Directions: From the entries that follow, reproduce exactly and only the lines from the line with "This screenshot has height=800, width=1425." to the line with "Screen dimensions: 852x484", endpoints included.

◆ ◆ ◆

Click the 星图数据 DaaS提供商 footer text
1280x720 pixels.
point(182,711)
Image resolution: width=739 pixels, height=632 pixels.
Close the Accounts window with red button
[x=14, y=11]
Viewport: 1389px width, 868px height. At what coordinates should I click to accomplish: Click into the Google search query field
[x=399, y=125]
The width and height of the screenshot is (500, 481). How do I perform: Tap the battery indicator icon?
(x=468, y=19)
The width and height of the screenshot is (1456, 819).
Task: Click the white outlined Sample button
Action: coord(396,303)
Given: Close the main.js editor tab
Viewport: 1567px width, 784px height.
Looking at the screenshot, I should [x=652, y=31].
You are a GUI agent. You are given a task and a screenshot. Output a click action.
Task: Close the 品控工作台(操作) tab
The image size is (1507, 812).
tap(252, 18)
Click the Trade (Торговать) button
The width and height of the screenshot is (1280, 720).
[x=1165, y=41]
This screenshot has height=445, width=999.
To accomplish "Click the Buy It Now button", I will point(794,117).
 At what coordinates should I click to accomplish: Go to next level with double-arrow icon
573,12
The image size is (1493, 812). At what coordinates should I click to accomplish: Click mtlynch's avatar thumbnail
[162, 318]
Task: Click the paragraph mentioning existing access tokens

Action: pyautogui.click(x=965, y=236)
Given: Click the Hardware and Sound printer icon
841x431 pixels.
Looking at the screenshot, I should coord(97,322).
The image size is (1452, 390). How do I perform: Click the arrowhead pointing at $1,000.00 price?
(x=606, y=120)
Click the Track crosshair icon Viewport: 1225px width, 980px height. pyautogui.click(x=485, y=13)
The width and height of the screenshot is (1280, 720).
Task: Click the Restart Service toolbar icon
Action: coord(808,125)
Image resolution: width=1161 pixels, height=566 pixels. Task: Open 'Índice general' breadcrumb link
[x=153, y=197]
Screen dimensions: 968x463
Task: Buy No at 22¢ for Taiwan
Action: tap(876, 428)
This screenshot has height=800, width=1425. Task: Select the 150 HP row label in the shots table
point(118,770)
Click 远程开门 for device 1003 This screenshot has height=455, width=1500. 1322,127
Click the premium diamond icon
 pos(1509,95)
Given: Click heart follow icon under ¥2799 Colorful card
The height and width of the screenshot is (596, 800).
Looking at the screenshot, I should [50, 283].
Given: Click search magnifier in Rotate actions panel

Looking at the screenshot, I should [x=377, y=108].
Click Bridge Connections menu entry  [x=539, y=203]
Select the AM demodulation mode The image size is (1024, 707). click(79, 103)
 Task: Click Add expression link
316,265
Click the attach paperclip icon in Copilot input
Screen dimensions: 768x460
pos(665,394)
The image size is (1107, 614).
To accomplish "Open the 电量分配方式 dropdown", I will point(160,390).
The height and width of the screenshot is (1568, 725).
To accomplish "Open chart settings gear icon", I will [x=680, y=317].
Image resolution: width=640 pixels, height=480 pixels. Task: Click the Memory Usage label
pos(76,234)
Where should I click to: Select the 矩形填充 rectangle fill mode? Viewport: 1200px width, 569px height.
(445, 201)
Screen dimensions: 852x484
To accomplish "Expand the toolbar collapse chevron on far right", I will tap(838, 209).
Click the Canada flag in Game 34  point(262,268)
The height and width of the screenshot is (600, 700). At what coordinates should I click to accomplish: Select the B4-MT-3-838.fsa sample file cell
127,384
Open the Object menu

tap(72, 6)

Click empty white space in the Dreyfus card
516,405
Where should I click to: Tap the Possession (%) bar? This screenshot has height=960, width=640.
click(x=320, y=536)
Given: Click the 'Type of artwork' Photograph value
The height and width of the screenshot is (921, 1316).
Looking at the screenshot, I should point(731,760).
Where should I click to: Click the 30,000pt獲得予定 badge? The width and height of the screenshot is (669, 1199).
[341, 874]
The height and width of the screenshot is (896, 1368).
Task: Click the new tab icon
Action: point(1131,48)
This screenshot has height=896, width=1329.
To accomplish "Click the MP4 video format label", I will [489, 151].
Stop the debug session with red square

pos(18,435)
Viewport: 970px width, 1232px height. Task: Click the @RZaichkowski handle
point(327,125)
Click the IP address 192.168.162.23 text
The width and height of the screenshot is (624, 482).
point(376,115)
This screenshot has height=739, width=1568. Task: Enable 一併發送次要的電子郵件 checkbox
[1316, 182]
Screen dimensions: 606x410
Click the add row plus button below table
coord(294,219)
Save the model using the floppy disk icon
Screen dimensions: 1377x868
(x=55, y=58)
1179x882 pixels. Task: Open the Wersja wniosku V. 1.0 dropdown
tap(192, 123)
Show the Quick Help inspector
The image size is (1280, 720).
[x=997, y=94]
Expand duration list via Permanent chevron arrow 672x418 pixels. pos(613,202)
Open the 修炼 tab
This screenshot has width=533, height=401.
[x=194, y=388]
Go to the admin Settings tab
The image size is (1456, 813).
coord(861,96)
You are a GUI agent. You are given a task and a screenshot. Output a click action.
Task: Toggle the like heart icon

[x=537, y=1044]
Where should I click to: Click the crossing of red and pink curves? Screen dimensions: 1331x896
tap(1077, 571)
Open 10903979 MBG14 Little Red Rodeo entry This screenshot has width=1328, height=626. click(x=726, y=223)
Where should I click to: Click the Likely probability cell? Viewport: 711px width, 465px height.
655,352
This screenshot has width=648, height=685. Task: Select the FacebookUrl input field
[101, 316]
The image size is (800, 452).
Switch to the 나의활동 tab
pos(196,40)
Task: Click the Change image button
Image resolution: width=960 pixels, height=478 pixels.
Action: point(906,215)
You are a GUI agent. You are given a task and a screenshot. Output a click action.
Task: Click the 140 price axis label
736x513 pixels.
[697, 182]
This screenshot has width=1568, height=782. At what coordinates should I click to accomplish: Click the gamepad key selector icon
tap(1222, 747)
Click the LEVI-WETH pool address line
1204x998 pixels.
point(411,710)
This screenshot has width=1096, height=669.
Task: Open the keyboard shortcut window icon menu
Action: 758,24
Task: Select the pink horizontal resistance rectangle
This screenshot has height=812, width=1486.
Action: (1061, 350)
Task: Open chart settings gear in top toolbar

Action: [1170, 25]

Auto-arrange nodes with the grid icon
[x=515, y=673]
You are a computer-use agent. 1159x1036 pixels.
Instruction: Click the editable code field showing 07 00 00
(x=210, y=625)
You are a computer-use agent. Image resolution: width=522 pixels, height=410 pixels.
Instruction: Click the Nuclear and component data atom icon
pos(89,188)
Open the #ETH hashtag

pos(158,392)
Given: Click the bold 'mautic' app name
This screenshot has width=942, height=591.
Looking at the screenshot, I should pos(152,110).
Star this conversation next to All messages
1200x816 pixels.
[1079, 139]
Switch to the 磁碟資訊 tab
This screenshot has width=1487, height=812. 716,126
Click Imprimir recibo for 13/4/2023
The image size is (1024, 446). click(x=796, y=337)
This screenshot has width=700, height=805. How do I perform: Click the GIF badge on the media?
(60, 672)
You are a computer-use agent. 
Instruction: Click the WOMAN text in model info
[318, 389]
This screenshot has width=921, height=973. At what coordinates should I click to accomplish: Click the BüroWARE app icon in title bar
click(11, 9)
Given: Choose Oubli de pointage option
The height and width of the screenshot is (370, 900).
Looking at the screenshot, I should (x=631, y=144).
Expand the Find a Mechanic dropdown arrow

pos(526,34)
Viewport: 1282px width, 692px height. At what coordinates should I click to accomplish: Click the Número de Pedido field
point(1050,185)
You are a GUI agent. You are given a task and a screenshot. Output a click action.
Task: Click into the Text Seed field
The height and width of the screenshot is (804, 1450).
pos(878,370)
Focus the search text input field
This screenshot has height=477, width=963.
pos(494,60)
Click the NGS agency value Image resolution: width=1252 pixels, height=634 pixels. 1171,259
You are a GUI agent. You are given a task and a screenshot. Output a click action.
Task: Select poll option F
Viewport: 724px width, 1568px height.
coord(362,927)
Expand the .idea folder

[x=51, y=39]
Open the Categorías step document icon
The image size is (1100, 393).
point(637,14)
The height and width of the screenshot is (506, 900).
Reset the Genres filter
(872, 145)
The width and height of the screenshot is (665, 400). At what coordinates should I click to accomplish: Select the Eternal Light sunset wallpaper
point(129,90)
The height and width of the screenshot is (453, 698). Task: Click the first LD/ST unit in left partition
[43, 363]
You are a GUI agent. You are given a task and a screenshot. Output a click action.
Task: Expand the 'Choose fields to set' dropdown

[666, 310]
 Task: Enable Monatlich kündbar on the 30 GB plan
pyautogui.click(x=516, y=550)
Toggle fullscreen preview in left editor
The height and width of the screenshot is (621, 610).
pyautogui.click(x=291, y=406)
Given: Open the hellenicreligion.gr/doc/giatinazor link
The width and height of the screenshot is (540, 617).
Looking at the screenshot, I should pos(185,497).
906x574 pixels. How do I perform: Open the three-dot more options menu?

◆ ◆ ◆

Written answer:
This screenshot has height=800, width=1425. Task: Select the 150 HP row label in the shots table
point(118,770)
Click 远程开门 for device 1003 This screenshot has height=455, width=1500. 1322,127
Click the premium diamond icon
 pos(1509,95)
Given: Click heart follow icon under ¥2799 Colorful card
The height and width of the screenshot is (596, 800).
Looking at the screenshot, I should [50, 283].
Given: Click search magnifier in Rotate actions panel

Looking at the screenshot, I should [x=377, y=108].
Click Bridge Connections menu entry  [x=539, y=203]
Select the AM demodulation mode The image size is (1024, 707). click(79, 103)
 Task: Click Add expression link
316,265
Click the attach paperclip icon in Copilot input
Screen dimensions: 768x460
pos(665,394)
The image size is (1107, 614).
To accomplish "Open the 电量分配方式 dropdown", I will point(160,390).
The height and width of the screenshot is (1568, 725).
To accomplish "Open chart settings gear icon", I will [x=680, y=317].
Image resolution: width=640 pixels, height=480 pixels. Task: Click the Memory Usage label
pos(76,234)
Where should I click to: Select the 矩形填充 rectangle fill mode? Viewport: 1200px width, 569px height.
(445, 201)
Screen dimensions: 852x484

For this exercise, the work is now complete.